Slyne / ctc_decoder

A ctc decoder for both online and offline asr model
57 stars 26 forks source link

Fix language model repeated scoring #12

Open FieldsMedal opened 1 year ago

FieldsMedal commented 1 year ago

In this pr,fix language model score repeatedly. When hotwords_scorer->is_character_based and ext_scorer->is_character_based() is false,The language model and hot word scores will be repeatedly calculated. In fact, if the language model is word based , it will only call the scorer whenever space_id is detected. After modification, we tested all possibilities on the dataset.

first audio

set beam_size=10, num_processes = 1,blank_id = 0,space_id = 45,cutoff_prob = 1(increase cutoff_prob to generate space ),alpha =0.5 ,beta=0.5,window_length=4. hot_words = {'换一': -3.40282e+38, '首歌': -100, '换首歌': 3.40282e+38}

编号 模型 热词is_character_based 语言模型is_character_based 解码结果(best path)
1 都不使用 * * 换一首歌
2 热词 TRUE * 换首歌a<unk>
3 FALSE * 换首歌<space>A<space>爱'爱<unk>
4 语言 * TRUE 换一首歌
5 * FALSE 换一首
6 热词+语言 TRUE TRUE 换换首歌<unk>
8 FALSE TRUE 换首歌<space>A<space>爱'爱<unk>

No. 7 and No. 9 hot words did not take effect. When the language model is_character_based is false, Words generated between two spaces should be in 1-grams or is a prefix of 1-grams. hotwords '换首歌' not in 1-grams.

second audio

set beam_size=10, num_processes = 1,blank_id = 0,space_id = 45,cutoff_prob = 1(increase cutoff_prob to generate space ),alpha =0.5 ,beta=0.5,window_length=4. hot_words = {'极点': 550}.Set the space to <space>before compiling ctc_decoder.

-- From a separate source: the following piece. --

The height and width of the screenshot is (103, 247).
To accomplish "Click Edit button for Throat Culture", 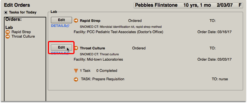I will [x=61, y=47].
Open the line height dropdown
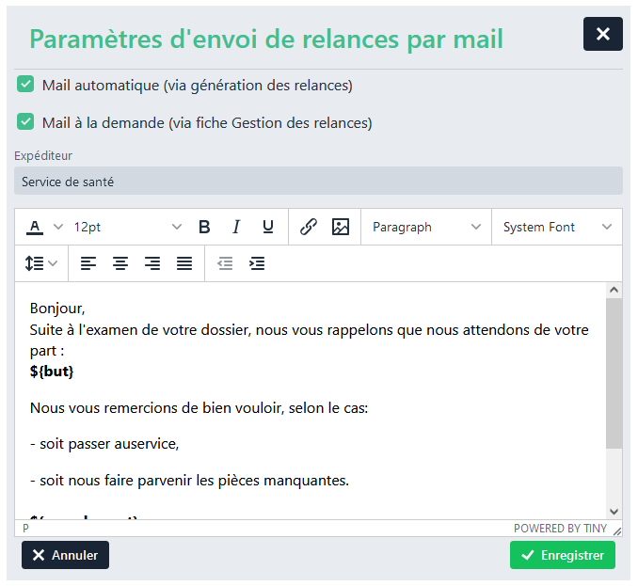 pos(41,263)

编号 模型 热词is_character_based 语言模型is_character_based 解码结果(best path)
1 都不使用 * * 几点了
2 热词 TRUE * 极点极点点了
3 FALSE * 极点<space><space><space><space>
4 语言 * TRUE 几点啦
5 * FALSE 几点啦
6 热词+语言 TRUE TRUE 极点极点极点啦
7 TRUE FALSE 极点<space>极点<space>极点
8 FALSE TRUE 极点<space><space><space><space>
9 FALSE FALSE 极点<space>是<space>是<space>是<space>